Making other arrangements for backing-up data

A few months ago I read the article Making Other Arrangements by James Howard Kunstler, and I suppose that might have been the catalyst for my decision to change the way I make back-up copies of my data.

I first started having automated back-ups after losing all the data I wanted to keep: I suppose that’s the way of things. Since that time I have made sure to keep daily back-ups. The method of storage has changed over the years, but the timing has (until recently) remained the same. Rather than have the computer working away at compressing data while I was actually trying to use it, I would have it done overnight.

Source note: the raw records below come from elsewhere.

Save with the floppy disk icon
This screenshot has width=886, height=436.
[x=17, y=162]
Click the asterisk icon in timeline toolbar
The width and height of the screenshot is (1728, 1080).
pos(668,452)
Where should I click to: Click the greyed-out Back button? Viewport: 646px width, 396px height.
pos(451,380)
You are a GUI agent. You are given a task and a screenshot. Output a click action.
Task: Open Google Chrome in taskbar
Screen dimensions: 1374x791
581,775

After all, the computer was already on through the night, downloading bits and pieces of free software from mirror sites. And anyway, it meant I got to boast about how long the computer had been running (yes, there really was a time when I thought like that, and I’m sure that some other people still do).

It was the noise that made me first decide to switch it off at night. The house is so much more peaceful without a computer whirring away. I changed the back-up so that it ran in the evening, and finished by the time I went to bed. As for fetching software updates from mirror sites: well, that can be done during the day. It’s not really any hardship.

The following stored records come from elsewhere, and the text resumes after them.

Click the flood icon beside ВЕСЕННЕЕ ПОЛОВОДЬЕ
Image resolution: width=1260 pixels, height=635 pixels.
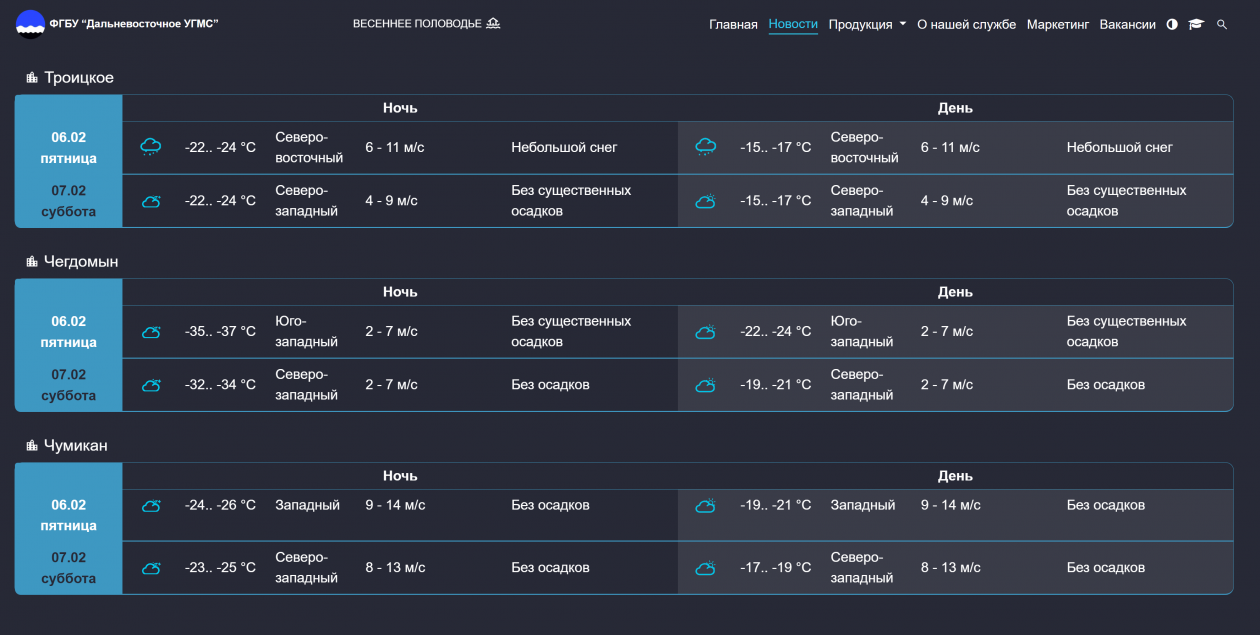click(493, 23)
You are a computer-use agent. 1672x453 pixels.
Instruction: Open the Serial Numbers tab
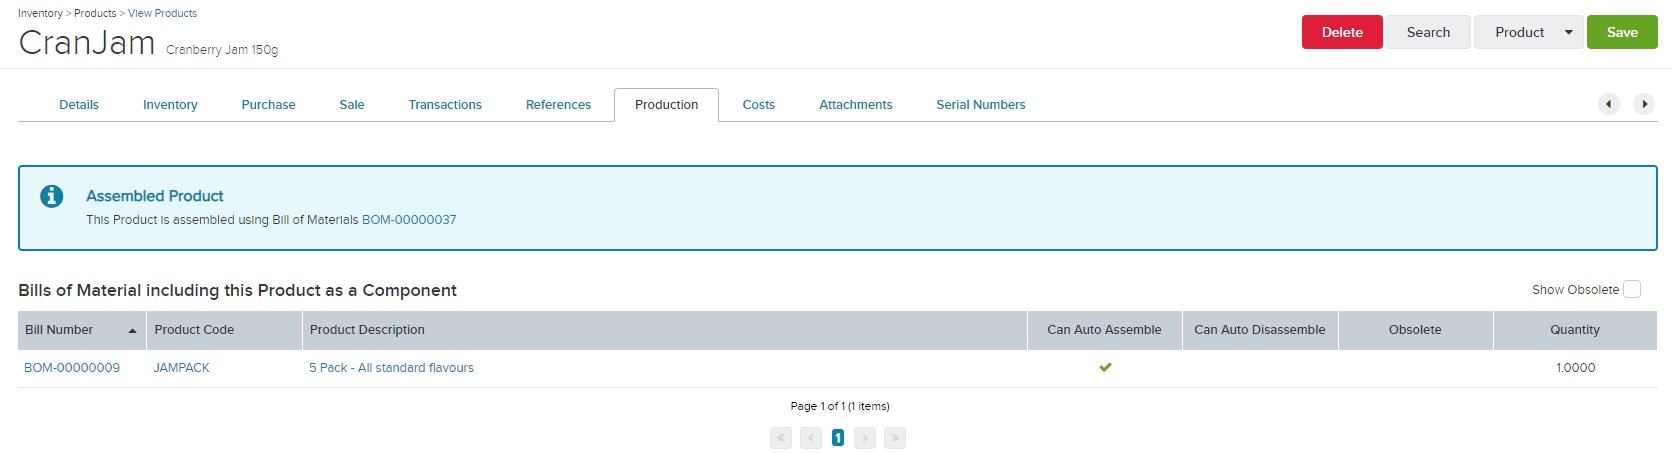pos(981,105)
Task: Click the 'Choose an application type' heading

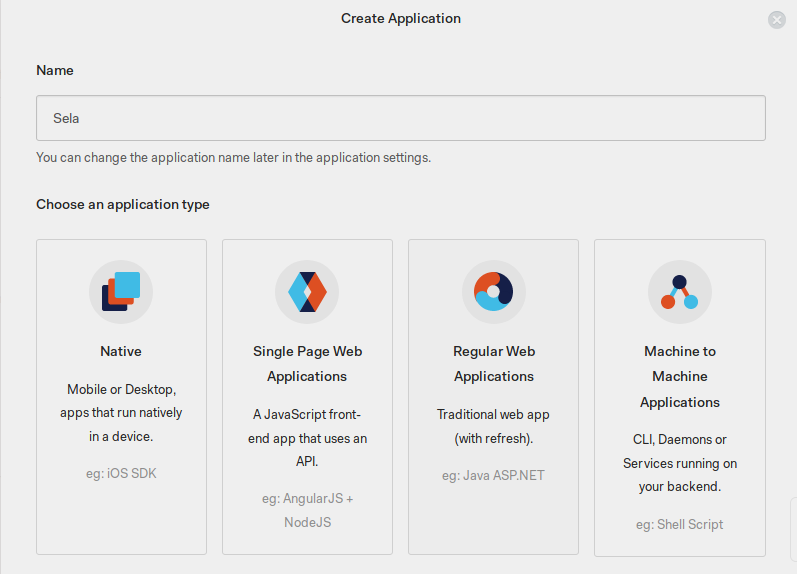Action: pyautogui.click(x=122, y=204)
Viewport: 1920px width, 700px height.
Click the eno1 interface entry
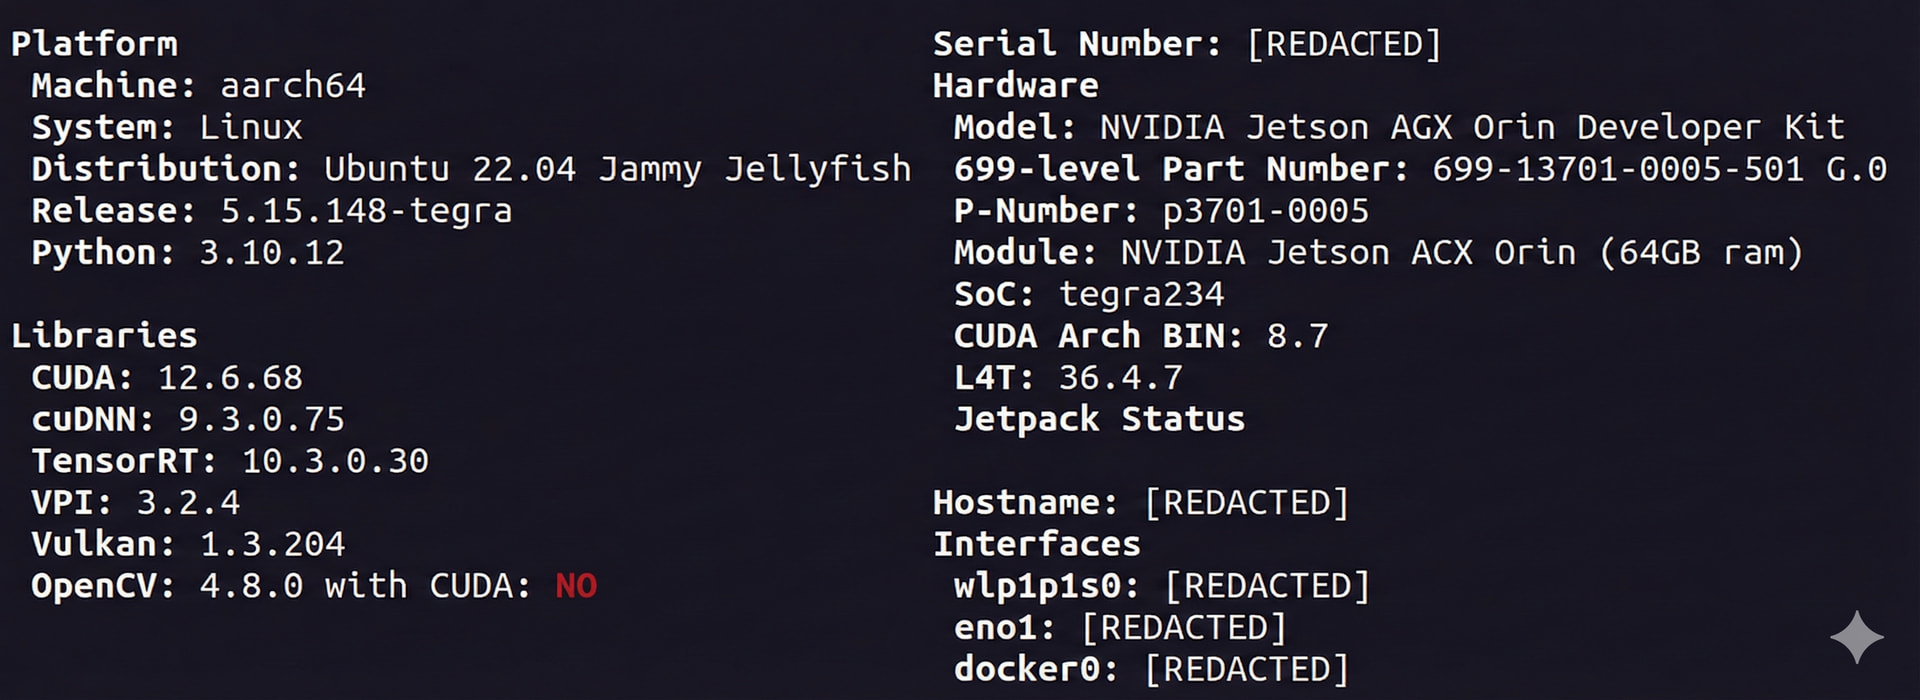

Recently my “other arrangements” have gone further still. The back-up runs just as I am finishing work, so there is technically no need for the computer to be on at all in the evening.

It dawned on me as well that it was taking too long to run the back-up because I was compressing the data too much. It didn’t need to be compressed with the slow-but-effective bzip2 utility, so I switched to using the fast-but-good-enough gzip, and even used the “fast” option so it knew not to spend too long trying to squeeze extra bytes out. The longer the compression takes, the more energy is used to do it.

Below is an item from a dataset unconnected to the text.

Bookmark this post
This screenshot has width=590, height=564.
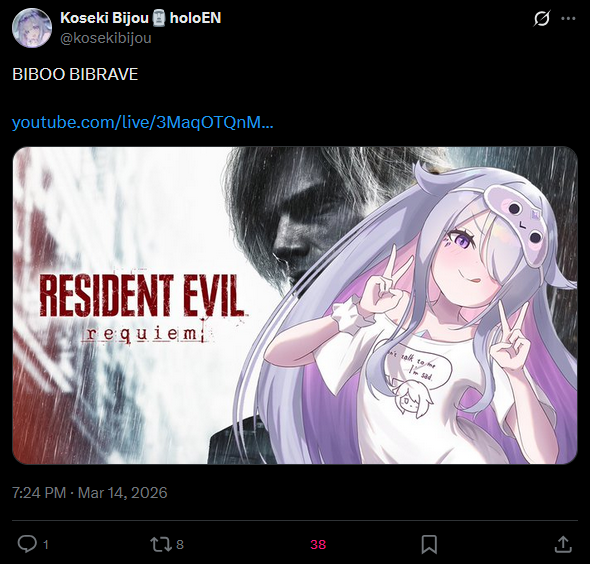429,544
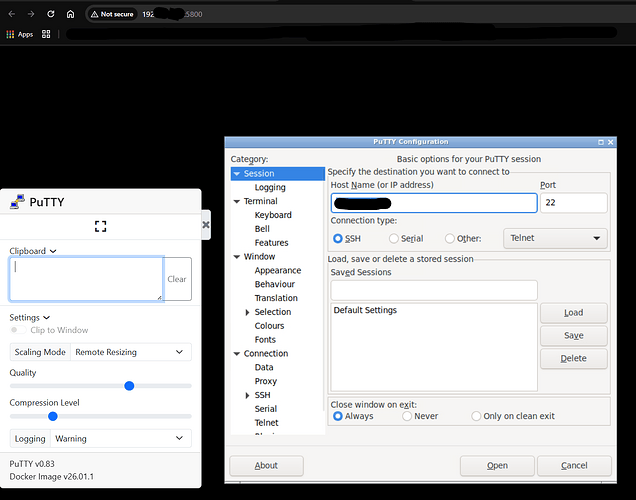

I have a SqueezeBox for playing music, so I do need the computer on for that, but I can switch it on and off as necessary. In fact, I can even switch the machine off while I have lunch, even if I’m in the middle of something. It’s as easy as selecting System ▸ Shutdown and clicking on Hibernate — it suspends to disk, so that next time I switch it on I get right back to where I left off.

Now why didn’t I ever try that out before?

Anyway, the point of all this is that it didn’t take much effort at all to use a lot less electricity. All it really took was for me to become more aware, and change from “I need the computer on all the time” to “Do I really need the computer on right now?”